Embora a objecção de consciência esteja constitucionalmente garantida e o Azerbaijão tenha dito ao Conselho da Europa que iria introduzir um serviço civil alternativo em Janeiro de 2001, não foi adoptada qualquer legislação para este efeito.
Em 2021 e 2022, o TEDH e o Comité dos Direitos Humanos das Nações Unidas destacaram a violação da liberdade religiosa por parte do Azerbaijão, e forçaram-no a compensar as vítimas, exigindo a revisão da sua legislação para assegurar que este tipo de violações deixasse de ocorrer.
Nagorno-Karabakh
Nagorno-Karabakh, um enclave arménio em território do Azerbaijão, tem sido palco de combates sangrentos desde o fim do domínio soviético, e continua a ser uma disputa não resolvida. Apesar de um cessar-fogo em 2020, os confrontos continuaram, tendo o último incidente ocorrido em Setembro de 2022. A trégua que se seguiu parece estar a decorrer, mas ambas as partes continuam a acusar-se mutuamente de violação de acordos e de direitos humanos.
O extenso património cultural da área é também fonte de preocupação. A Arménia acusou o Azerbaijão de destruir, profanar e confiscar deliberadamente igrejas, santuários e artefactos culturais arménios. Por sua vez, o Azerbaijão acusou a Arménia do mesmo, sobretudo de se apropriar indevidamente do património histórico, cultural e religioso do Azerbaijão, afirmando que as igrejas arménias centenárias da região são na realidade um legado de albaneses do Cáucaso.
Recentemente, o Azerbaijão criou um grupo de trabalho de historiadores e especialistas em arquitectura para limpar Nagorno-Karabakh daquilo que apelida de herança arménia "fictícia". Isto está a pôr em risco o restauro da Catedral de Ghazanchetsots na cidade de Shusha. Danificada durante os combates de 2020, está a ser reconstruída na sua forma "original", segundo afirmam as autoridades azeris, modificando o seu aspecto para se adequar à nova narrativa histórica. A campanha anti-arménia do Azerbaijão também visou os direitos religiosos dos Arménios dentro do Azerbaijão, negando-lhes, por exemplo, o acesso ao mosteiro do Dadivank em Maio de 2021.

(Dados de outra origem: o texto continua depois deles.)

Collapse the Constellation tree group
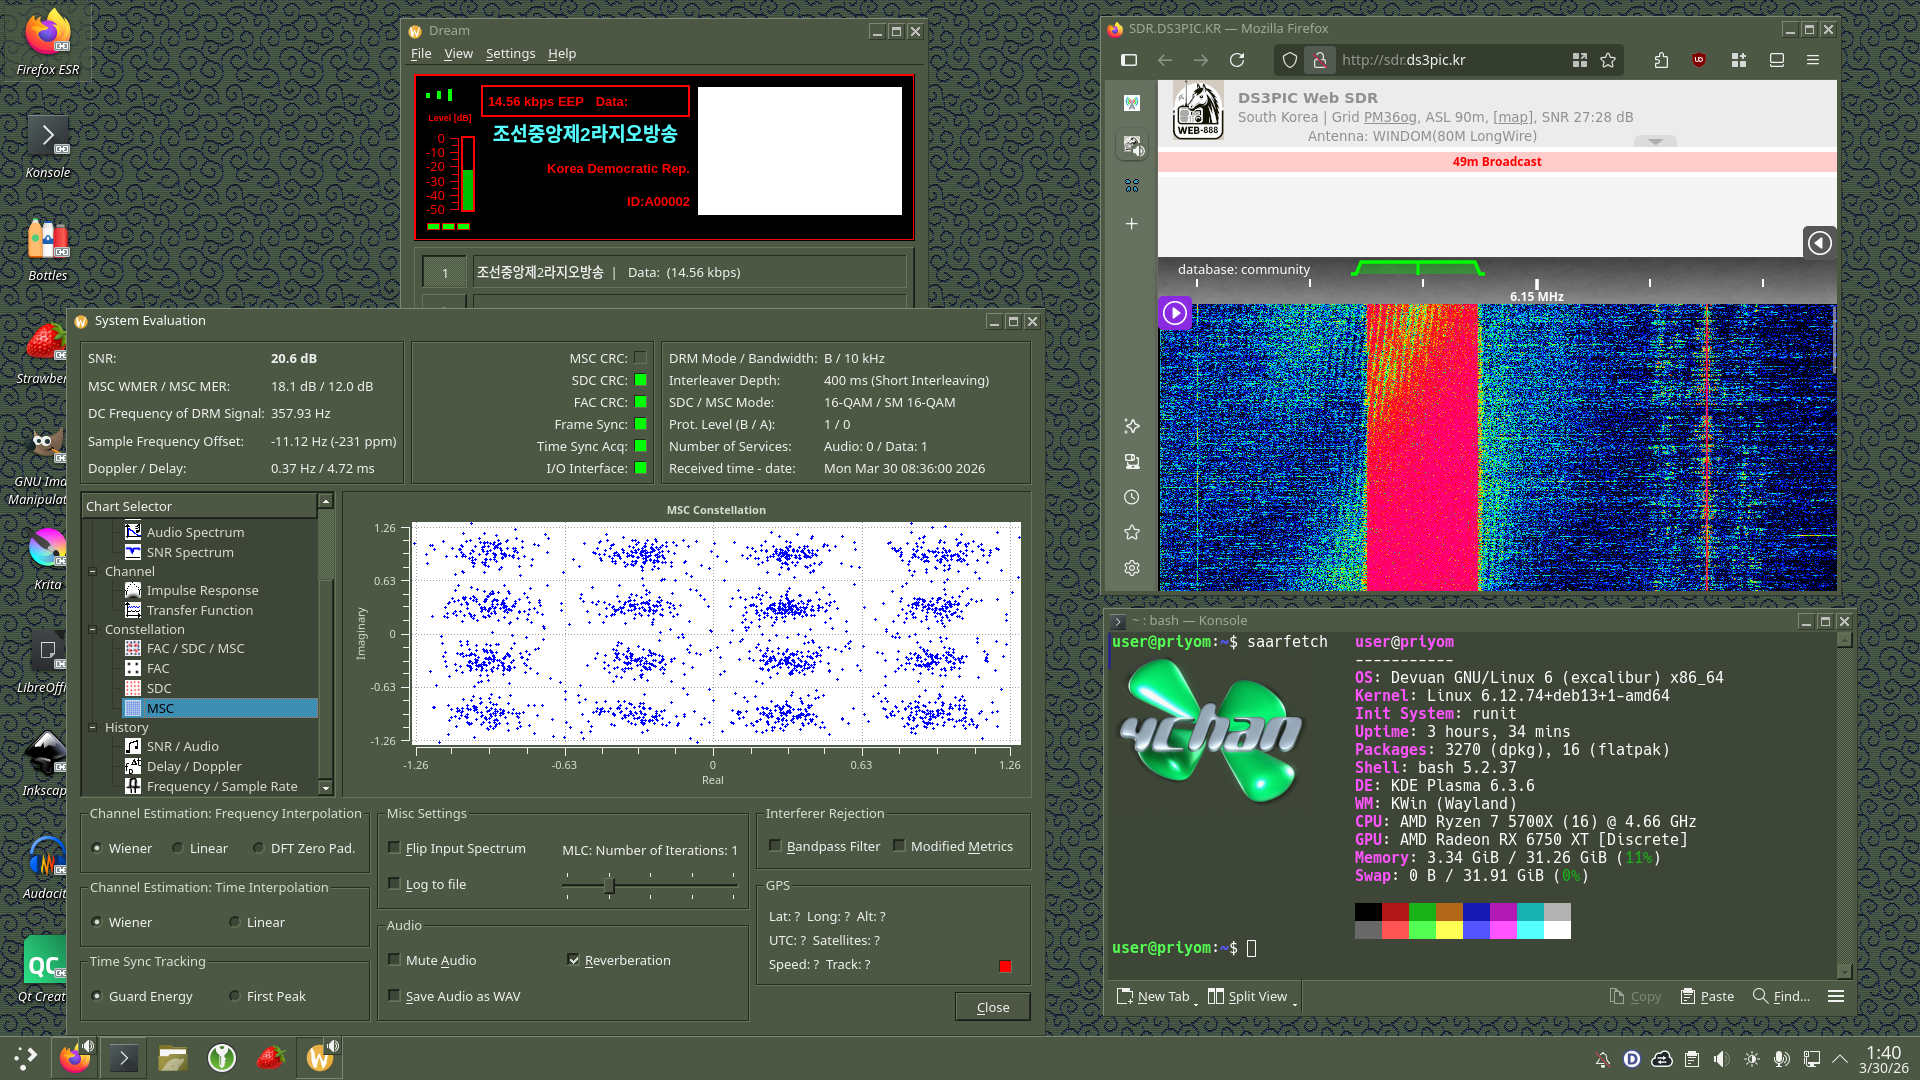This screenshot has height=1080, width=1920. point(93,630)
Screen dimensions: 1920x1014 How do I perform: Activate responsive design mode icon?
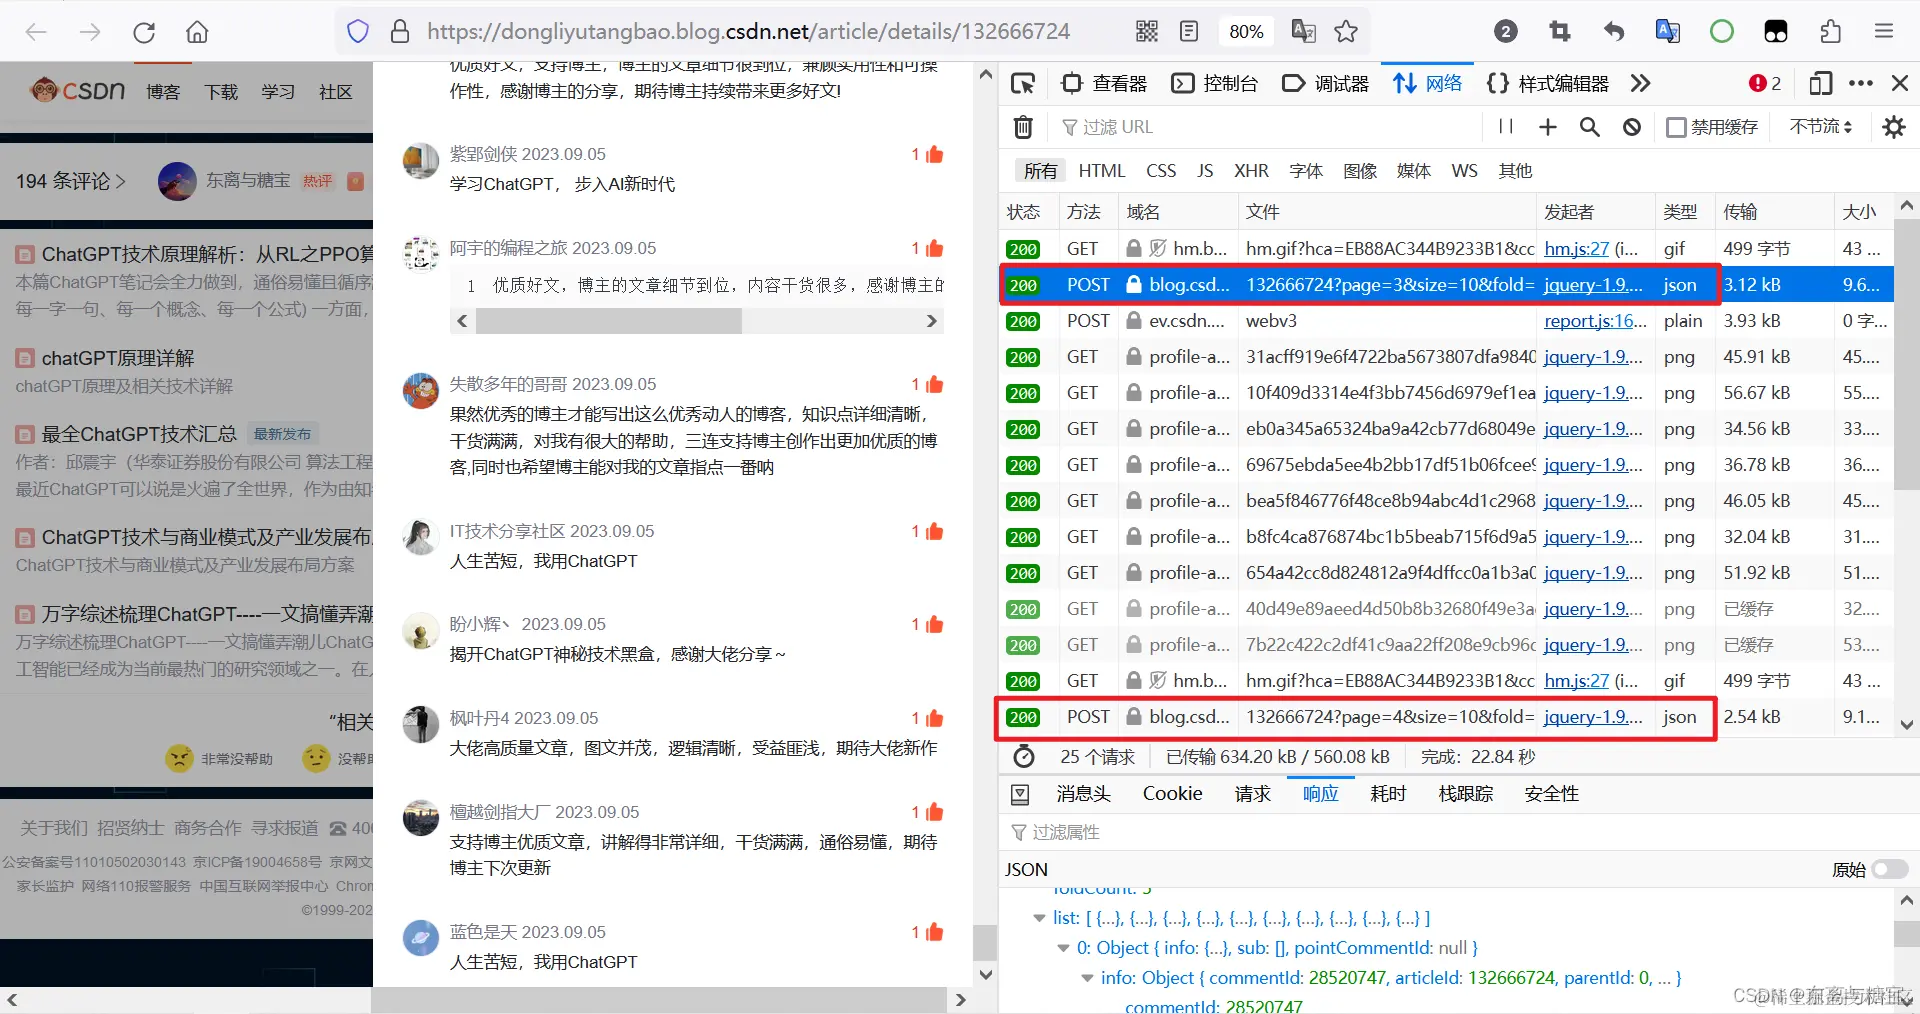1820,84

Perspectivas para a liberdade religiosa
As perspectivas para o futuro da liberdade religiosa no Azerbaijão são mistas. Historicamente, tem procurado retratar-se como um país baseado no multiculturalismo e no respeito por todos os grupos étnicos e religiões. Os relatos, contudo, indicam que o Governo do Azerbaijão – tal como outros na região, alegadamente por razões de segurança – está a fazer uma distinção crescente no tratamento entre organizações religiosas registadas e não registadas. Isto também se reflectiu nas recentes alterações à Lei da Liberdade de Crença Religiosa de 2009, que introduziram maiores restrições ao culto e a outras actividades religiosas, reforçando o já forte controlo do Governo sobre a vida das organizações religiosas, ao contrário da disposição constitucional que separa a religião do Estado. As perspectivas de liberdade religiosa continuam, portanto, a ser negativas.